- **EXERCISE DIRECTIONS**
Pick up the Nikon D500 review below and continue it from its last sentence.

Although I photograph all aspects of the natural world my real passion is bird photography, and those of us who shoot birds have demanding requirements of a DSLR. We like cropped sensors to give us that extra reach on our long telephotos. We need a high frame rate to nail that bird in flight or freeze action at the perfect moment, which requires a good buffer too. Finally the camera should perform well at high ISOs to allow fast shutter speeds and be effective at dawn and dusk when birds can be at their most active.
Sports photographers have similar needs, but were well catered for with the D3, then the D4 and now the D5, all full-frame (FX) bodies packed with all the features a wildlife photographer desires, but lacking that cropped sensor and affordable price tag.
The D300S had been the body of choice in the cropped sensor (DX) lineup, but that was launched in 2009. After my D300 died I bought a Nikon D7100,which I used alongside a Nikon D4 and more recently a Nikon D810. All three bodies have their merits for different aspects of my photography. For shooting birds I was continually reaching for the Nikon D7100, but its slow frame rate and very poor buffer meant I missed some good shots.
Early last year I switched on my computer one morning to see that Nikon had announced the D500, alongside the D5, and I almost fell off my office chair in surprise. I was one of those who had stopped believing Nikon would ever give us a proper upgrade to the D300S. Scanning the specs I started to tick all the boxes: a 20.9MP sensor, the new super-fast autofocus system shared with the D5, the magic 10fps in Continuous capture mode, and a buffer to match. In short, this looked like the perfect body at an affordable price.
The D500 is feature-packed, but before getting into what's under the hood I must commend Nikon for making a body that feels really good to hold. It has a deep grip, which means that it feels good when you're using long lenses. On previous DX bodies I always felt the need to fit a battery grip to give that better balance and control; I have added a battery grip to my D500, but I'd suggest that doing so is not so necessary now.
Overall the camera feels very solid, and I like the layout of controls. There's a dedicated ISO button just behind the shutter release, which means I can quickly adjust the ISO with my trigger finger while still looking through the viewfinder; this feature is much welcomed, and I hope it will continue with future bodies. A sub-selector for changing the focus point is perfectly positioned adjacent to the AF-ON button, enabling you to adjust the focus point rapidly with your thumb.
Another big plus is the tiltable touch-sensitive rear LCD panel. No more cricked necks or peering through angled viewfinders for those low-level shots; the panel, which clips out and tilts up and down, makes this a breeze. At first I ignored the touch interface, reviewing images the traditional way using the camera buttons; however I've now migrated over to using this feature exclusively for image review. You can swipe and pinch-zoom to 100% to quickly check that an area in the image is sharp. There are dual memory card slots for XQD and SD cards; the continuation of XQD helps to create the feeling that we have a camera aimed squarely at capturing action.
So what about performance? D5 owners had told me that autofocus performance had gone to the next level with that camera, so I was keen to see how the D500 would perform. Nikon calls the new autofocus module the Advanced Multi-Cam 20K. It's impressive, and my hit rate for tracking and nailing sharp frames of small birds in flight has gone up dramatically.

- **COLLECTED MATERIAL**
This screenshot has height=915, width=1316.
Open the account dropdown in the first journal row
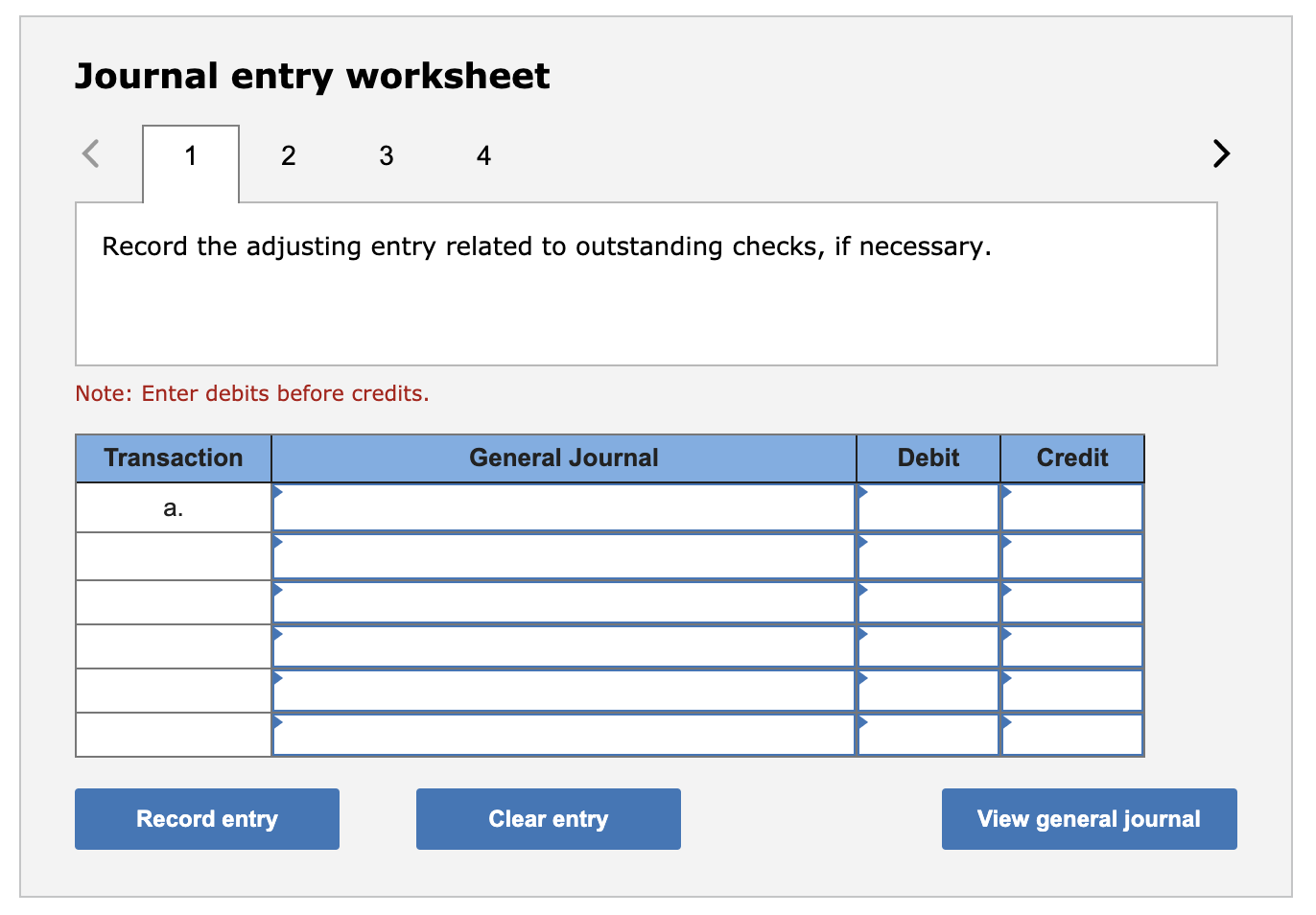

- **EXERCISE RESULT**
Autofocus performance does depend on which lenses you shoot with. With my Nikon 400mm f/2.8E VR FL lens, when used without teleconverters, it's very impressive. It's also visibly snappier with teleconverters mounted when compared to my D4. I also use the Nikon AF-S 80-400mm f/4.5-5.6G ED VR lens, and with this the camera is far more responsive than my D810 or D4, with a lot less hunting.
Recently I was standing on the edge of a gorge in Spain photographing red-rumped swallows. It was a good test of the D500’s ability to track subjects and stay on target, and its really snappy speed enabled me to lock onto these erratically flying birds to nail one or two sharp images each time they passed below; they're a subject I know I would have struggled with previously.
There are myriad autofocus settings, and the system is almost too complicated. I've tried the 25-point AF settings, and I was very keen to see how the 3D autofocus capability would work. For fast-moving wildlife subjects, after various experiments I've reverted to using single-point focus in AF-C mode, and shooting in short bursts of three or four shots; simple is often best.
The D500 is not a magic bullet when it comes to autofocus capability – I believe there's still a long way to go with the development of this – but it is undoubtedly a big step forward.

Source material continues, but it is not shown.